Anne did not just kept her fanciful visions to herself, but she shared her imagination with those around her — even if they did go unappreciated. I have yet to find a better answer to a casual “How are you?” than Anne’s solemn response of “I am well in body although considerably rumpled up in spirit, thank you, ma’am.”

What was the exact cause that turned Anne’s ever-optimistic spirit into a state of such ruffledness? “You’d be excited, too,” Anne explained, “if you were going to meet a little girl you hoped to be your bosom friend.” Even the faintest promise of opportunity could stir up such excitement for the starry-eyed tenant of Green Gables.

This same starry-eyed Anne — the one whose image of the world is so full of fancy, and the one whose spirit leaps at the chance of friendship — is not a cape-wearing crimefighter nor a wand-carrying wizard. There is nothing remarkable about this Anne besides her imagination — and there is nothing I believe to be more remarkable than that: to have the imaginative spirit to always see the world for its best, and to share that hopeful vision with others.

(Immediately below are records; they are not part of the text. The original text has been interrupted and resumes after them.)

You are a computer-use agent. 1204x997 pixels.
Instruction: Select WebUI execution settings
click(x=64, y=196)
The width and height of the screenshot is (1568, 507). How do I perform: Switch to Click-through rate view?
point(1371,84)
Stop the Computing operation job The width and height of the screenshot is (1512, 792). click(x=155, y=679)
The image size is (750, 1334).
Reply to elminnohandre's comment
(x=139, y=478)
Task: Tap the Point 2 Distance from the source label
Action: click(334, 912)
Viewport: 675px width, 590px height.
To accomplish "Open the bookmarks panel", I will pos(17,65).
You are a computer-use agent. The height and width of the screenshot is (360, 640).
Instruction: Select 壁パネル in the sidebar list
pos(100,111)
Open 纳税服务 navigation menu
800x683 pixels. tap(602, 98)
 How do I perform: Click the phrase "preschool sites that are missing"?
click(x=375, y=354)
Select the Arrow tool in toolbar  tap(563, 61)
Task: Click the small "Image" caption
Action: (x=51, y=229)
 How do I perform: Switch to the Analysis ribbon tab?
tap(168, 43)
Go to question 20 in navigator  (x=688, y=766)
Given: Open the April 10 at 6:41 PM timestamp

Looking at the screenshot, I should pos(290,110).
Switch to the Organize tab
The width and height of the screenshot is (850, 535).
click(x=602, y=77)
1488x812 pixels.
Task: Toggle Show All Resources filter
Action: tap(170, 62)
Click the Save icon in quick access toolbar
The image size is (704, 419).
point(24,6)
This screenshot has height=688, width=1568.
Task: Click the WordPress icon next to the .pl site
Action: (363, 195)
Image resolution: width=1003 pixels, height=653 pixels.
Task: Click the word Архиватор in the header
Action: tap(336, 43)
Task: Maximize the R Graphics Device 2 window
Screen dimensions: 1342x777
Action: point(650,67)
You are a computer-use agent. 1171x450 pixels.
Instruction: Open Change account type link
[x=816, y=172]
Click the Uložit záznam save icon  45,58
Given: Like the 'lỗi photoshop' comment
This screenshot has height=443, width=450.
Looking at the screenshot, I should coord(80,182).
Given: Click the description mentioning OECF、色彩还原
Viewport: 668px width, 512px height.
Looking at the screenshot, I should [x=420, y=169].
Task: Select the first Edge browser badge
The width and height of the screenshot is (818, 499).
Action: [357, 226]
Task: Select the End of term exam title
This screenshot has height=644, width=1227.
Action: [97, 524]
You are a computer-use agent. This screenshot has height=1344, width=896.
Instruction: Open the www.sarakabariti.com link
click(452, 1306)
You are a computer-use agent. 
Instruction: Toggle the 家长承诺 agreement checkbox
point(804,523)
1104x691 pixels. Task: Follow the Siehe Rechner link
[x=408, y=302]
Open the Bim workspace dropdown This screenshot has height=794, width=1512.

Throughout my formal education I have been fortunate enough to learn so much about the world: about object oriented programming, matrix transformations, carbon cycles, capital markets and more. But in no class have I learned more — nor been quite as intrigued — than in my favorite past-time of reading.

It is literature that has most shaped my vision of the world: of seeing the beauty in blossoming trees or the romance in daily experiences. It is literature that has most stirred my excitement at the promise of every opportunity. Just as the value of the practical information taught in schools should not be discounted, the wisdom found within literature should also not be discredited, as knowledge can be found from more sources than just the credits that count towards graduation.

As the semester picks up and I find myself reading mostly textbooks or assigned supplements, I know there is still more for me to learn about the world — more than could be learned from another class, or even one more book. In the words of my literary heroine Anne, “Isn’t it splendid to think of all the things there are to find out about? It just makes me feel glad to be alive — it’s such an interesting world.”